An exciting couple of days

Gail giving driving lessons to the Boise folks.

An early visit from our collaborator Jen Forbey and a few other members of her lab should have been exciting enough for early March at our camp. Jen has been looking at the interactions between grouse and sage- basically how sage nutrition and chemical defenses affect grouse physiology and foraging behavior. Her visit was for some mutual training possibilities. Her graduate student Marcella has a lot of trapping experience, and was able to show us a new spotlighting technique that we’ve now adopted. It’s an “on foot” method, where birds are first seen from a truck driving on an established road, then a pair of people walk out to the bird, one with the spotlight and a portable speaker blaring music, and the other close on their heels with a net. We trained Marcella on our video and buttprint protocols, and also got her going with a recording unit to get some recordings from her Idaho population. The Boise team also completed sage-sampling at three leks to look at forage quality surrounding these display grounds. Jen and her crew were fun even when we were squeezing 13 people in to the trailer for dinner!

INSTRUCTION A
Decide whether each statement agrees with the post about the visit to the grouse camp, and back each yes or no with the words from the post that settle it. (i) Marcella showed the camp team a new spotlighting technique. (ii) In the on-foot method, the birds are first spotted from a truck driving off-road. (iii) The Boise team finished sage-sampling at five leks.
INSTRUCTION B
Write a few more sentences that carry the post about the grouse camp visit on from its last line.

[Entries for finding displayed items]
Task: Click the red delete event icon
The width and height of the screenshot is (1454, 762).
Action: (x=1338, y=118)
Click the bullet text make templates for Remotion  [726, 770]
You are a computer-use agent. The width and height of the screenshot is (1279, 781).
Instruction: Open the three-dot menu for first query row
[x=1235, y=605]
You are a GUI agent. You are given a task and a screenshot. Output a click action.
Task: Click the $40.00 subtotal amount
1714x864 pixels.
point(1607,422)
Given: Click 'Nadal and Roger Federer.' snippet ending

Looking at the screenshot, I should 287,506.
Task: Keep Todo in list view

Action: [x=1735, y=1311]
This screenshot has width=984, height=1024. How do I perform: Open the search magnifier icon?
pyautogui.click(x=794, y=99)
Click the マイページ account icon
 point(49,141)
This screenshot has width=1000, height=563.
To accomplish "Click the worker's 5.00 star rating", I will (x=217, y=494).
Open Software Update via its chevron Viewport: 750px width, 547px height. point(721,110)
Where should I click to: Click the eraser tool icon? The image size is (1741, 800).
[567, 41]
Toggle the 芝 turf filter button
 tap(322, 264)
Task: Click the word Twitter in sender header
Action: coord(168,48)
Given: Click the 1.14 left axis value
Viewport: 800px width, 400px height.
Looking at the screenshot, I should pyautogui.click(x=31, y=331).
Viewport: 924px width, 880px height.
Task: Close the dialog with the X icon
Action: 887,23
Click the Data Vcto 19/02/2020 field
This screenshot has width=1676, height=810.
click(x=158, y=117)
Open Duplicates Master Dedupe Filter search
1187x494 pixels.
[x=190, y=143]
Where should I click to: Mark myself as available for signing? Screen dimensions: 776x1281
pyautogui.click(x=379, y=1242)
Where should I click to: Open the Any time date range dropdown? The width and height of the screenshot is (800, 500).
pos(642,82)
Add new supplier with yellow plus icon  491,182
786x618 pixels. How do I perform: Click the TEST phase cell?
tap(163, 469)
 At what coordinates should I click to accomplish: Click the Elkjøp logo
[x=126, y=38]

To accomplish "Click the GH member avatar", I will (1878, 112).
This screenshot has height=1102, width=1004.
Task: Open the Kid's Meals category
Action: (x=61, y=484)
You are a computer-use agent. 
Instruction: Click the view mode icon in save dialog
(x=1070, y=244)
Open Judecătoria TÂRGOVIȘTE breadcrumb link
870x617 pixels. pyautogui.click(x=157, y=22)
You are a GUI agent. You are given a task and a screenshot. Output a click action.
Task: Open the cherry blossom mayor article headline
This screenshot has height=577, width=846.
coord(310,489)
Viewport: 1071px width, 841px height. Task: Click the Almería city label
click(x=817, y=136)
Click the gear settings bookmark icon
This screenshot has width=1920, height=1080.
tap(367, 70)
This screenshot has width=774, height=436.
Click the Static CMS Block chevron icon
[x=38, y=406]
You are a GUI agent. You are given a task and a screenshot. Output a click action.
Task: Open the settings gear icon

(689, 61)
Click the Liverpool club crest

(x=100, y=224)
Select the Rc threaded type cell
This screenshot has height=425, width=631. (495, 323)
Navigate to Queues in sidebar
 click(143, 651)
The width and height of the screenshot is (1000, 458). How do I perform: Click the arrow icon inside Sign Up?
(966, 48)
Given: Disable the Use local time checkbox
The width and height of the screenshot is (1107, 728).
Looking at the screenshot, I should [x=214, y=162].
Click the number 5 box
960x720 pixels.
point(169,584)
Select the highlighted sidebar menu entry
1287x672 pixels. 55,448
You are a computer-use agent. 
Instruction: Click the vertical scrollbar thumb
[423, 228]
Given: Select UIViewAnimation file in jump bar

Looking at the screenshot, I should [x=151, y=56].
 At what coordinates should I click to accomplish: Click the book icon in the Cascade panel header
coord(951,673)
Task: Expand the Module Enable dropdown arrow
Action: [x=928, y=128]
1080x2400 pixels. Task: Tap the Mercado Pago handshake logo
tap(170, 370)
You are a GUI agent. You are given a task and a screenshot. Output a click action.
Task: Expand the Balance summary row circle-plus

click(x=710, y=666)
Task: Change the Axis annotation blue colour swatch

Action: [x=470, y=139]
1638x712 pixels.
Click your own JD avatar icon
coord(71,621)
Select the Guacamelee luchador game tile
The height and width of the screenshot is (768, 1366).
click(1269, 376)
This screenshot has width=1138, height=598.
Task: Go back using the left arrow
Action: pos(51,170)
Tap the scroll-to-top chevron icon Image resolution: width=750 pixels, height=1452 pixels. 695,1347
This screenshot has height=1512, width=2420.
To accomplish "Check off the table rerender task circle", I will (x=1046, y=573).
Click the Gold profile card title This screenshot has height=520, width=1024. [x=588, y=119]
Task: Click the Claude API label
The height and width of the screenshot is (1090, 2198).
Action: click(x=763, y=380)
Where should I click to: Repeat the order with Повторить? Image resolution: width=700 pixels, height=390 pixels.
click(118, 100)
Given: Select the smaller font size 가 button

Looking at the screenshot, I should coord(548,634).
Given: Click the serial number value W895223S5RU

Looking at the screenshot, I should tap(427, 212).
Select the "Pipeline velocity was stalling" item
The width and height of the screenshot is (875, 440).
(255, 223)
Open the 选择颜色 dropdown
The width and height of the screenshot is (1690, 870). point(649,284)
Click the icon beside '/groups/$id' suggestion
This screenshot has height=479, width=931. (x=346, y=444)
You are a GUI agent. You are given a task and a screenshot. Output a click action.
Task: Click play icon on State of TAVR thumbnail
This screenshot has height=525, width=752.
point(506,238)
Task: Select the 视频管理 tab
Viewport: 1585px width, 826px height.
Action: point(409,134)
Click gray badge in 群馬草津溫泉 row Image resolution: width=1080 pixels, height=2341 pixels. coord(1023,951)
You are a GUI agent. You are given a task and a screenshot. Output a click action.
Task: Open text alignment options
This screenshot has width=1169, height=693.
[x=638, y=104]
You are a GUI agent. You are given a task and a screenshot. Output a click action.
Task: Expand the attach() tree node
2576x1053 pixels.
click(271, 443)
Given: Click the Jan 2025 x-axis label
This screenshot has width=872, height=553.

WRITTEN ANSWER A
(i) Yes: "was able to show us a new spotlighting technique that we’ve now adopted."
(ii) No: "birds are first seen from a truck driving on an established road."
(iii) No: "The Boise team also completed sage-sampling at three leks."

WRITTEN ANSWER B
Gyrfalcon & grouse

I mentioned some excitement. First was the once-a-decade (or more) visit of a large arctic falcon called a Gyrfalcon to Cottontail. Sean and James got some digiscope photos of a falcon that we initially assumed was Prairie Falcon, but further review of the images suggested it might be the larger Gyrfalcon. Not only did they see it, but they saw it make several passes over the lek before finally killing and eating a male sage-grouse! Sadly it was a male who was already a favorite- named Roundasaurus Leks due to his buttprint looking like the head of a T-Rex. We almost never see predation events on the lek, and to see one so early in the season, and by such an unexpected predator, was pretty mindblowing.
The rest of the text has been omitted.